■ OBJECTIVE ■
Copy each of the following records line for line, with no changes.

■ MATERIAL TO PROCESS ■
..........

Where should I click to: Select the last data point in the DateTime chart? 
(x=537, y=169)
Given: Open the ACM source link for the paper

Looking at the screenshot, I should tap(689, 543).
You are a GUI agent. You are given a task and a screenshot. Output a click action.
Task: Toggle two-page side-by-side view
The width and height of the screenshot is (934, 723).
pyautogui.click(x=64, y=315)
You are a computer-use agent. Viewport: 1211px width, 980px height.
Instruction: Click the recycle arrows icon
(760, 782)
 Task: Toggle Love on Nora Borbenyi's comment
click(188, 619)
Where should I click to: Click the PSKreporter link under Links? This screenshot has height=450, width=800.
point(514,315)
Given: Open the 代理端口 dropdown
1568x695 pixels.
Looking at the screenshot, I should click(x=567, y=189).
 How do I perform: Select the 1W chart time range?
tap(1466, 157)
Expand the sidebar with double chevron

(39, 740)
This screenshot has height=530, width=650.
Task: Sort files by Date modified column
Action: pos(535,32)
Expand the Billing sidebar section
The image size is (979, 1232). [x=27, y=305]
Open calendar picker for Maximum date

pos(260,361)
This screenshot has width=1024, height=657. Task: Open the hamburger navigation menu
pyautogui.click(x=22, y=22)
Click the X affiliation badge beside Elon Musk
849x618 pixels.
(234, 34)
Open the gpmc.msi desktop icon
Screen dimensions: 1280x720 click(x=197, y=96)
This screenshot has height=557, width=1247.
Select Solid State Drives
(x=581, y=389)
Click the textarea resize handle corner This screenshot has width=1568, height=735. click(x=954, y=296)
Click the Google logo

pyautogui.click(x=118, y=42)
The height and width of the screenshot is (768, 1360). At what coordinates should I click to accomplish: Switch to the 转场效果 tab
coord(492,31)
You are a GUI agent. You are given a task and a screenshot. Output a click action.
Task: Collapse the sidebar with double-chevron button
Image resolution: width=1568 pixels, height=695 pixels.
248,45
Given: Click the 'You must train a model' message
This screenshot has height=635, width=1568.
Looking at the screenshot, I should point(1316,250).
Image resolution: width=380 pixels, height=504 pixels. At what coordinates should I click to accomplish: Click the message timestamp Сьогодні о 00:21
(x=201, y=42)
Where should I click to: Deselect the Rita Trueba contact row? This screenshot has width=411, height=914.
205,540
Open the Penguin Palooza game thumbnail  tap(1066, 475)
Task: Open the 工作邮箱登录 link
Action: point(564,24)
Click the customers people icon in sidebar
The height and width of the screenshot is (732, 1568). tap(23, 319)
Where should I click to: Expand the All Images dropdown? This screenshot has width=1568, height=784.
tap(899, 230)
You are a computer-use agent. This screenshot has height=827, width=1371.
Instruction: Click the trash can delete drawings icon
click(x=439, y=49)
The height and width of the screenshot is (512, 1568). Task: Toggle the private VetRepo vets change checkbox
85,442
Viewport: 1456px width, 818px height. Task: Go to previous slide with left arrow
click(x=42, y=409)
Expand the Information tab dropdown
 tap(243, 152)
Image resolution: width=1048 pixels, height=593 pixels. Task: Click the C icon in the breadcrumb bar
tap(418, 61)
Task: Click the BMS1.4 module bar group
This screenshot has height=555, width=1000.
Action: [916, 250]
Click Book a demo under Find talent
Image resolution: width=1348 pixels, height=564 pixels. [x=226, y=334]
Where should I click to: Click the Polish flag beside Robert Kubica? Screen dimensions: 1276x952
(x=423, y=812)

..........

■ RESULT FOR THIS EXERCISE ■
Where should I click to: Select the last data point in the DateTime chart? 
(x=537, y=169)
Given: Open the ACM source link for the paper

Looking at the screenshot, I should tap(689, 543).
You are a GUI agent. You are given a task and a screenshot. Output a click action.
Task: Toggle two-page side-by-side view
The width and height of the screenshot is (934, 723).
pyautogui.click(x=64, y=315)
You are a computer-use agent. Viewport: 1211px width, 980px height.
Instruction: Click the recycle arrows icon
(760, 782)
 Task: Toggle Love on Nora Borbenyi's comment
click(188, 619)
Where should I click to: Click the PSKreporter link under Links? This screenshot has height=450, width=800.
point(514,315)
Given: Open the 代理端口 dropdown
1568x695 pixels.
Looking at the screenshot, I should click(x=567, y=189).
 How do I perform: Select the 1W chart time range?
tap(1466, 157)
Expand the sidebar with double chevron

(39, 740)
This screenshot has height=530, width=650.
Task: Sort files by Date modified column
Action: pos(535,32)
Expand the Billing sidebar section
The image size is (979, 1232). [x=27, y=305]
Open calendar picker for Maximum date

pos(260,361)
This screenshot has width=1024, height=657. Task: Open the hamburger navigation menu
pyautogui.click(x=22, y=22)
Click the X affiliation badge beside Elon Musk
849x618 pixels.
(234, 34)
Open the gpmc.msi desktop icon
Screen dimensions: 1280x720 click(x=197, y=96)
This screenshot has height=557, width=1247.
Select Solid State Drives
(x=581, y=389)
Click the textarea resize handle corner This screenshot has width=1568, height=735. click(x=954, y=296)
Click the Google logo

pyautogui.click(x=118, y=42)
The height and width of the screenshot is (768, 1360). At what coordinates should I click to accomplish: Switch to the 转场效果 tab
coord(492,31)
You are a GUI agent. You are given a task and a screenshot. Output a click action.
Task: Collapse the sidebar with double-chevron button
Image resolution: width=1568 pixels, height=695 pixels.
248,45
Given: Click the 'You must train a model' message
This screenshot has height=635, width=1568.
Looking at the screenshot, I should point(1316,250).
Image resolution: width=380 pixels, height=504 pixels. At what coordinates should I click to accomplish: Click the message timestamp Сьогодні о 00:21
(x=201, y=42)
Where should I click to: Deselect the Rita Trueba contact row? This screenshot has width=411, height=914.
205,540
Open the Penguin Palooza game thumbnail  tap(1066, 475)
Task: Open the 工作邮箱登录 link
Action: point(564,24)
Click the customers people icon in sidebar
The height and width of the screenshot is (732, 1568). tap(23, 319)
Where should I click to: Expand the All Images dropdown? This screenshot has width=1568, height=784.
tap(899, 230)
You are a computer-use agent. This screenshot has height=827, width=1371.
Instruction: Click the trash can delete drawings icon
click(x=439, y=49)
The height and width of the screenshot is (512, 1568). Task: Toggle the private VetRepo vets change checkbox
85,442
Viewport: 1456px width, 818px height. Task: Go to previous slide with left arrow
click(x=42, y=409)
Expand the Information tab dropdown
 tap(243, 152)
Image resolution: width=1048 pixels, height=593 pixels. Task: Click the C icon in the breadcrumb bar
tap(418, 61)
Task: Click the BMS1.4 module bar group
This screenshot has height=555, width=1000.
Action: [916, 250]
Click Book a demo under Find talent
Image resolution: width=1348 pixels, height=564 pixels. [x=226, y=334]
Where should I click to: Click the Polish flag beside Robert Kubica? Screen dimensions: 1276x952
(x=423, y=812)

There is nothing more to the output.